事情起因：一天女朋友说想找几本电子书看，问我有没有推荐的。我当然没有，不过答应给她找，她说要到晋江文学网给她找找。于是就爽快的答应了。毕竟下小说这事也简单是吧。

结果呢：打开网站，准备按照套路下载小说，方发现死在了第一步。利用urlopen()打开一个网页准备读取的时候就显示乱码。查看网页charset编码：“gb2312”，按照以往的经验，采取重编码：decode(‘gbk2312’).encode(‘utf-8’).decode(‘utf-8’) 发现卵用没有，乱码一动不动让我好难受。在几经折腾下面，终于找到了解决办法。

解决乱码问题：

！！！！--大多数网站都对支持gzip压缩的浏览器做了gzip的压缩，在python中可以通过gzip包处理gzip压缩过的网页--！！！！

意思是：网页对内容进行了压缩，我们如果直接对内容进行访问操作，并不能达到效果，所以我们需要先解压缩！

gzip是Python内置的一个库，所以我们可以直接import gzip，通过 gzip.decompress(response).decode(‘gbk’)来实现对内容解码。

释疑：这里解释下为什么后面解码成“gbk”而不是解码成“utf-8”的原因，首先因为gbk包含了gb2312的编码格式，其次是因为亲测utf-8编码还是会报错。。。

注意：并不是所有的网页都会采取gzip进行压缩传输。比如这个晋江小说网就比较调皮。它有的网站压缩，有的网站则没有。。所以实现我们应该采取判断。通过try，然后自己raise一个Error 来解决这个问题。
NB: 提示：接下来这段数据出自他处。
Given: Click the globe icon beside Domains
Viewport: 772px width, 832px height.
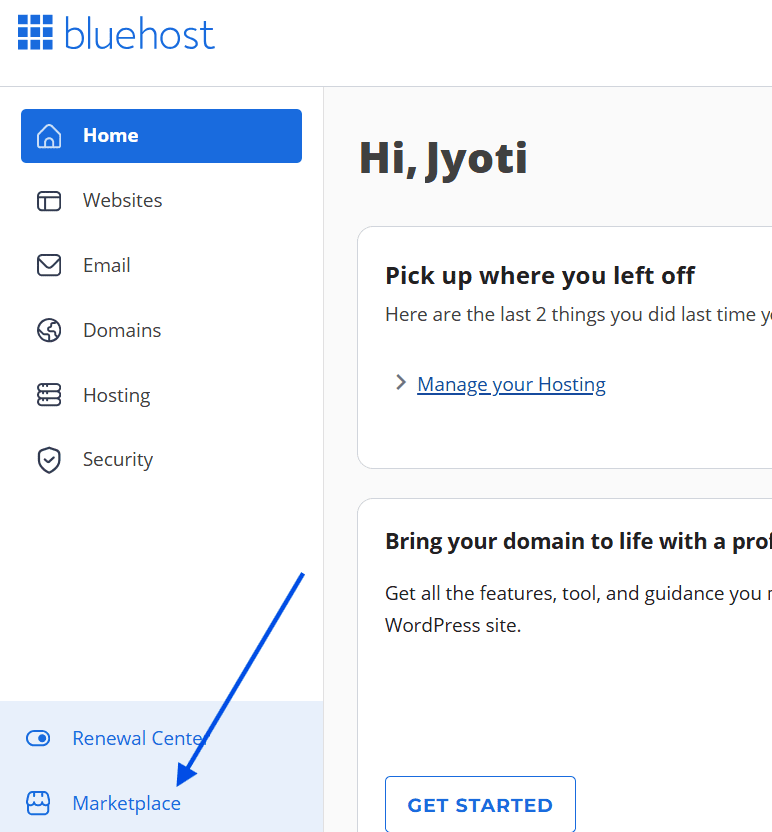Looking at the screenshot, I should 49,331.
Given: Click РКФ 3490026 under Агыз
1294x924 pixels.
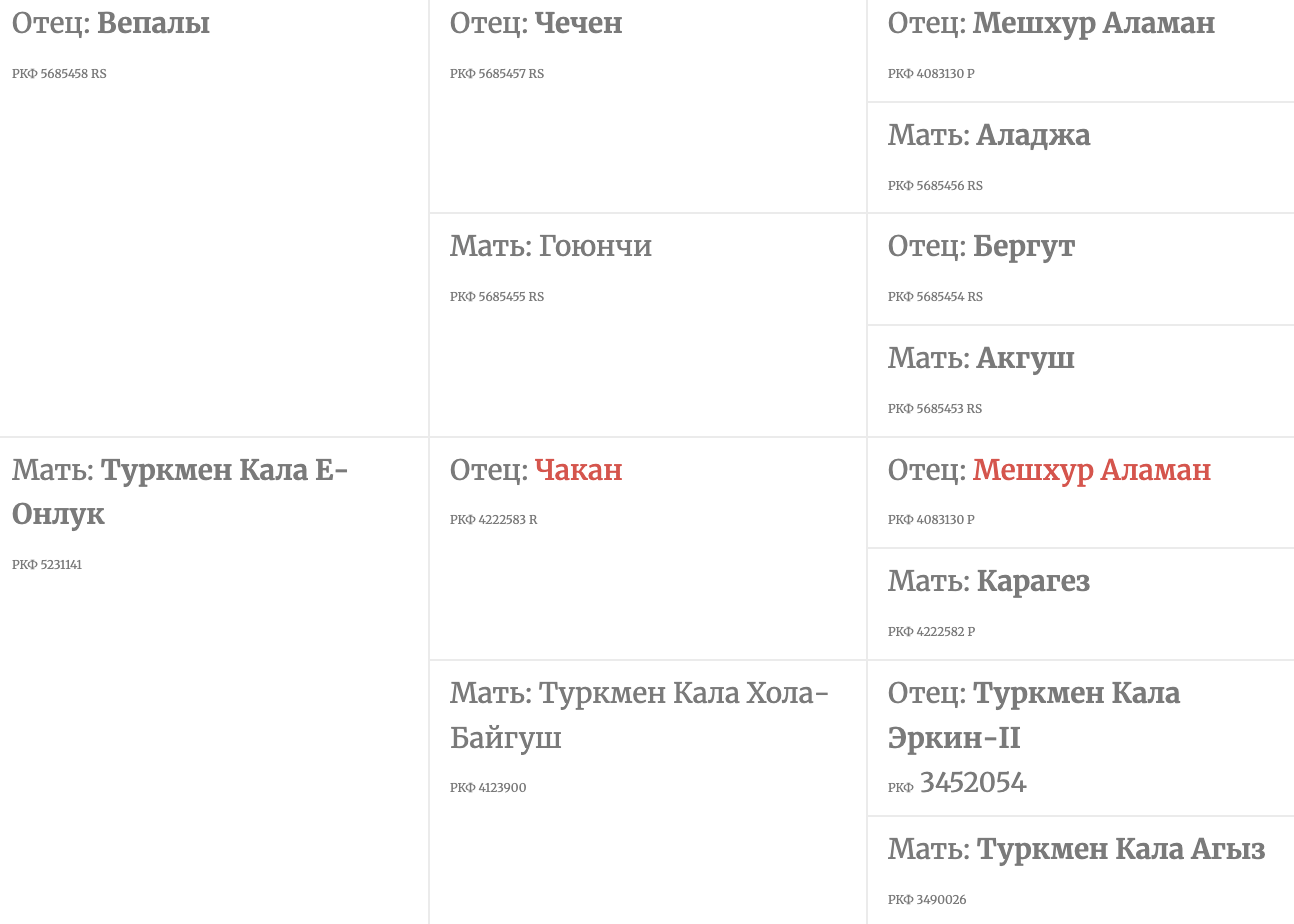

具体关于小说内容的采集跟下载。稍后作简单分析。先给出源代码：

import urllib.request
from user_agent.base import generate_user_agent
import gzip
import re
import os, os.path
from bs4 import BeautifulSoup
from lxml.etree import HTML
import time
import random

def url_open(url):
    iplist = ['59.39.129.179:9000','163.125.22.169:9999','49.117.167.47:9999','116.52.65.217:9999','113.121.248.114:808','110.73.161.185:8123']
    # 有些代理不可用
    proxy = urllib.request.ProxyHandler({'https':random.choice(iplist)})
    opener = urllib.request.build_opener(proxy)
    urllib.request.install_opener(opener=opener)

    header = {'User-Agent': generate_user_agent()}
    req = urllib.request.Request(url=url, headers=header)
    # 如果IP失效，有三次重新尝试的机会
    try:
        response = urllib.request.urlopen(req).read()
    except:
        try:
            response = urllib.request.urlopen(req).read()
        except:
            response = urllib.request.urlopen(req).read()
    return response

# 传入参数：小说网站某一分类页面
# 函数返回：小说作者，书名，和小说的链接地址
def get_info(url):

    '''
    # 大多数网站都对支持gzip压缩的浏览器做了gzip的压缩，在python中可以通过gzip包处理gzip压缩过的网页”
    如果使用了代理，gzip 就会出错
    '''
    # 判断网页是否经过压缩处理
    try:
        response = url_open(url)
        response = gzip.decompress(response).decode('gbk','ignore')  # 解压缩内容并解码为“gbk”，'gb2312'&'utf-8'不行！
    except OSError as e:
        print(e)
        response = url_open(url).decode('gbk','ignore')
    soup = BeautifulSoup(response, "html.parser")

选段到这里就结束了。